In the Texas case, on the other hand, the justices seemed to treat the S.B. 8 case not as one about abortion but about the power of the courts.

Texas took it upon itself to nullify a right that the court has recognized and then claimed that the federal courts could not do anything about it.

That might not bother the court when it comes to Roe, given that abortion rights might not be long for this world. But conservative groups pleaded with the court that states could use the same strategy to gut other rights, including ones about which the court’s conservatives care a great deal. The justices seem intent on expanding the right to bear arms and the free exercise of religion. States could use S.B. 8-style laws to frustrate those ambitions. If the court held that abortion providers could not sue Texas, that would be a way of surrendering some of the court’s own authority. And as much as this court may be ready to reverse Roe, allowing Texas to make this kind of power grab is another thing entirely.
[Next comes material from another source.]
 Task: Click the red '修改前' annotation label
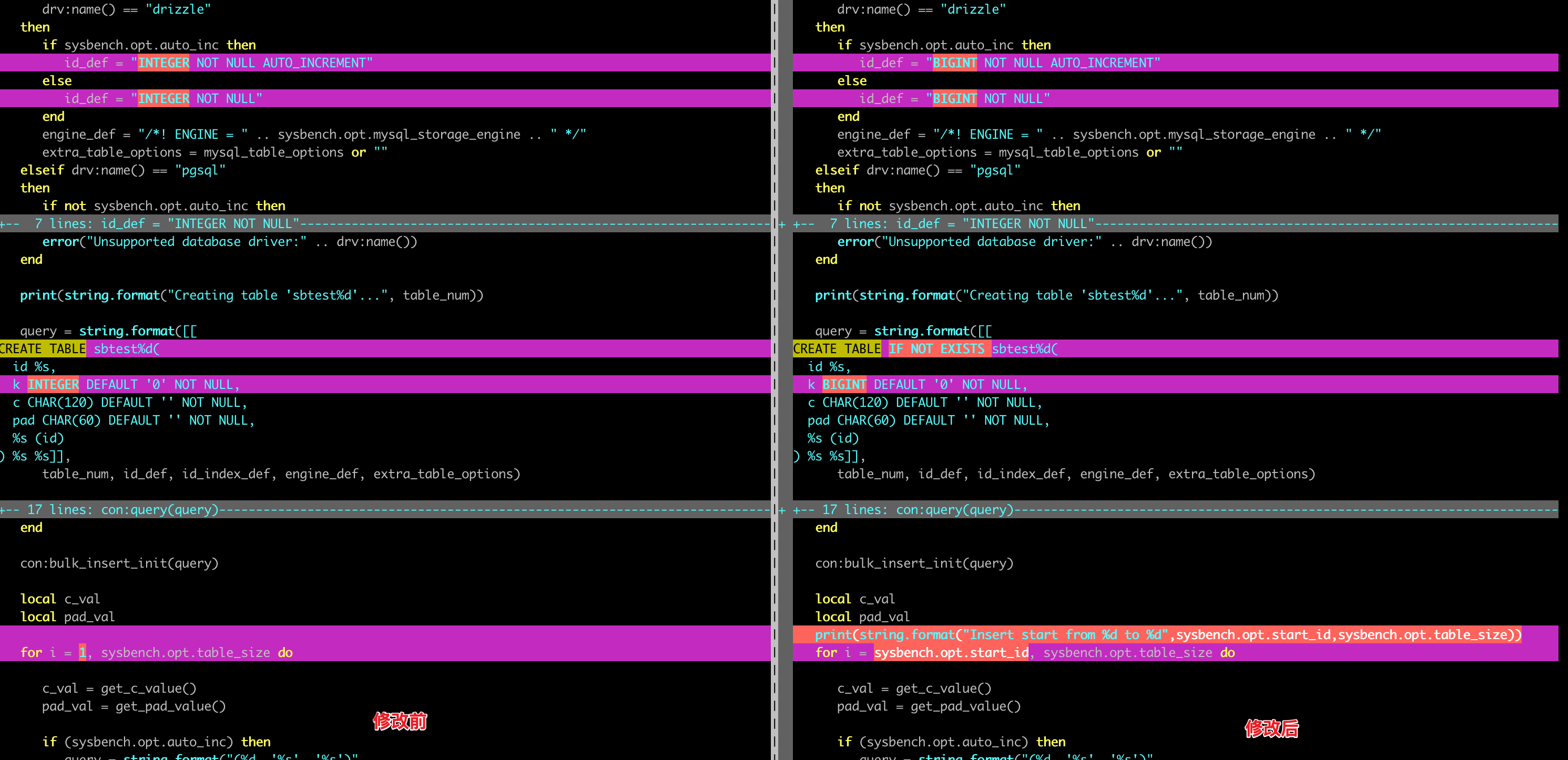click(400, 721)
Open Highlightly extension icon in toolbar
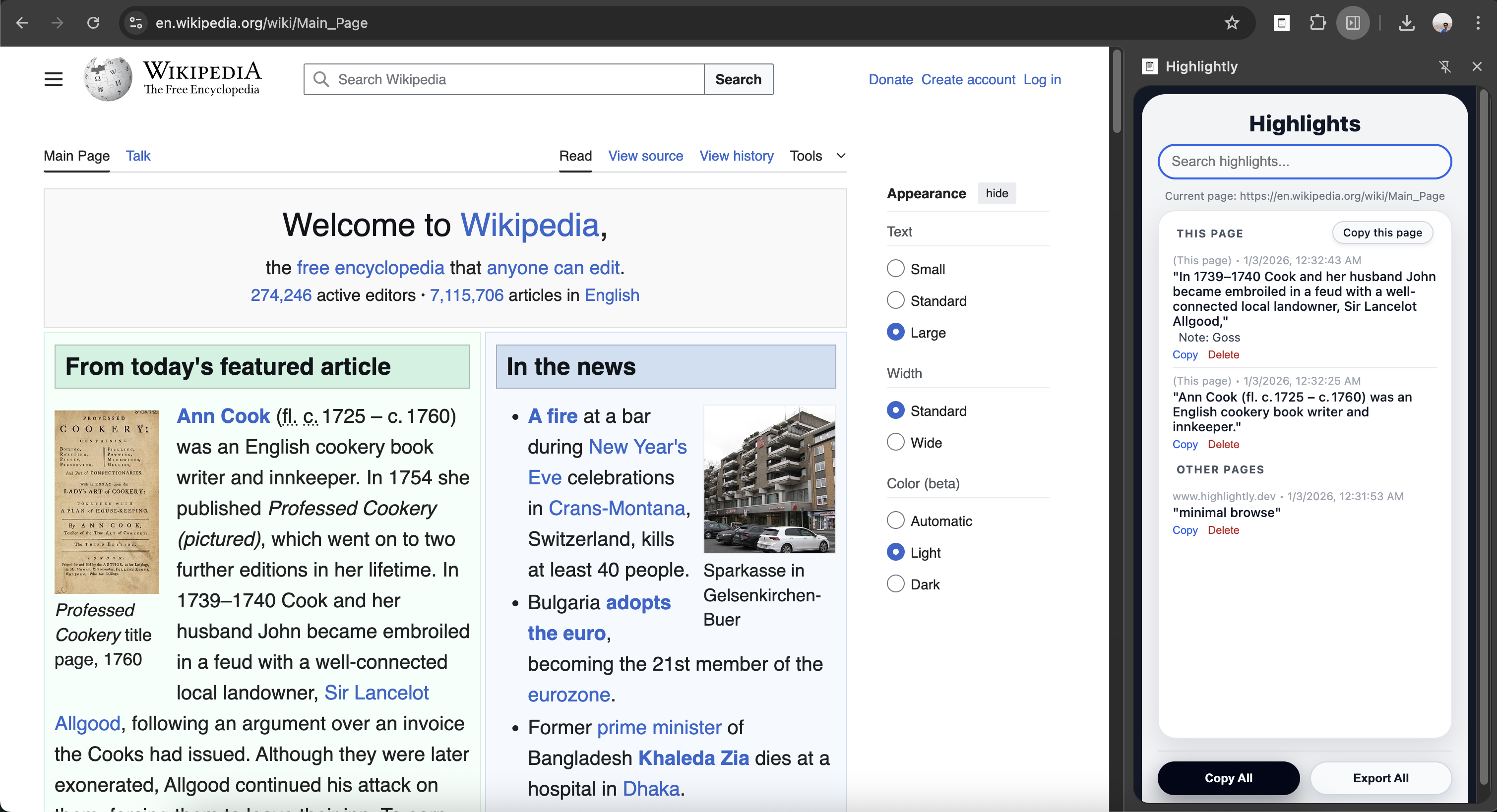 point(1281,23)
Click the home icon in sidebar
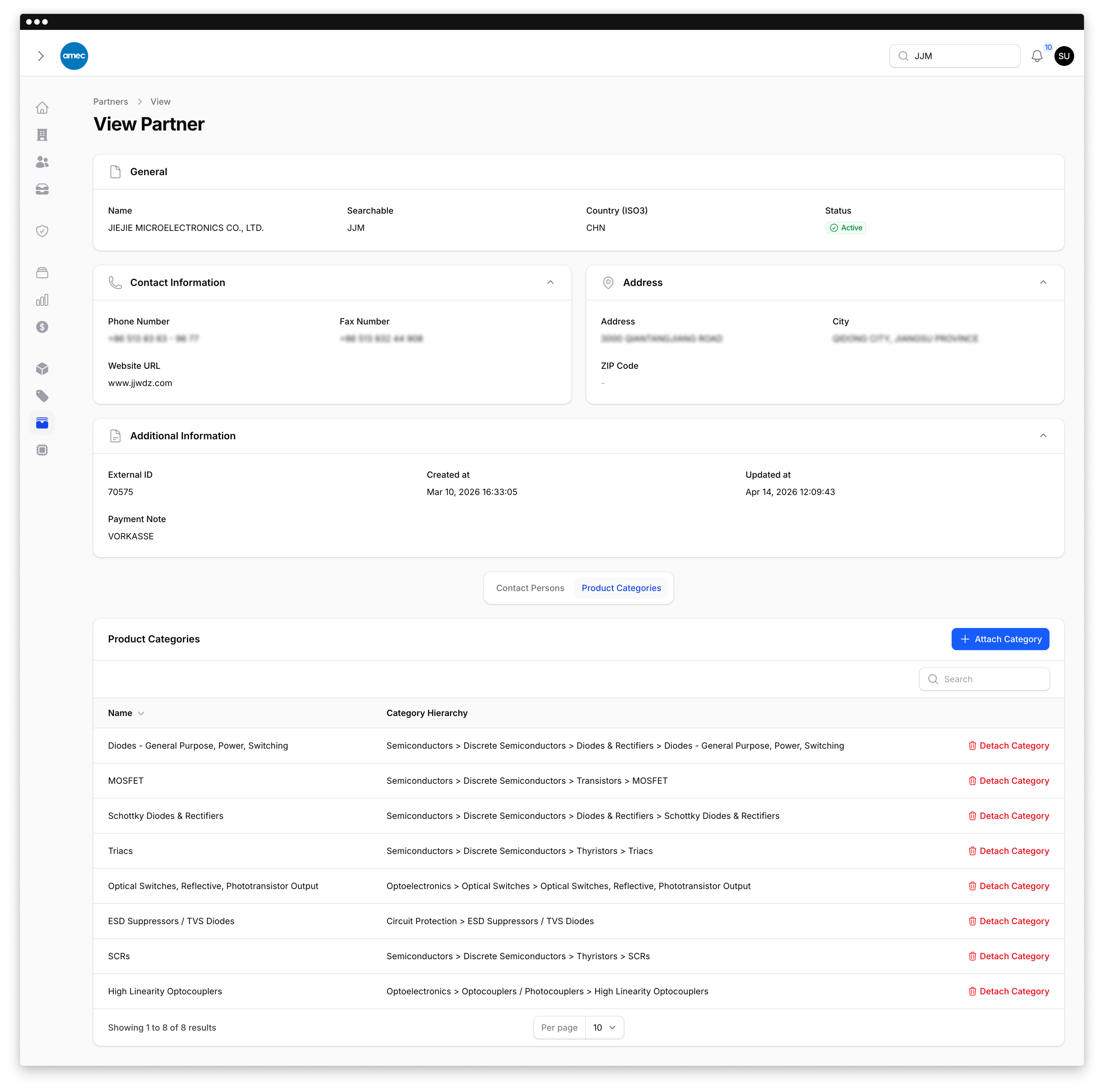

The court is no more likely to save abortion rights than it was before Monday’s oral argument. What the justices suggested Monday was that they will jealously guard their own authority to interpret the Constitution. That means fending off some nullification attempts, like S.B. 8. And it means managing popular perceptions of the court — and especially reinforcing the claim that the court is above politics. Allowing abortion providers to challenge S.B. 8 might advance both of these goals without closing the door on other avenues to eliminating abortion rights.
So, if you listened to the justices’ words Monday, you did not hear that Roe is safe. The justices may not want Texas assigning itself the authority to overrule Roe because they want the power to do so themselves.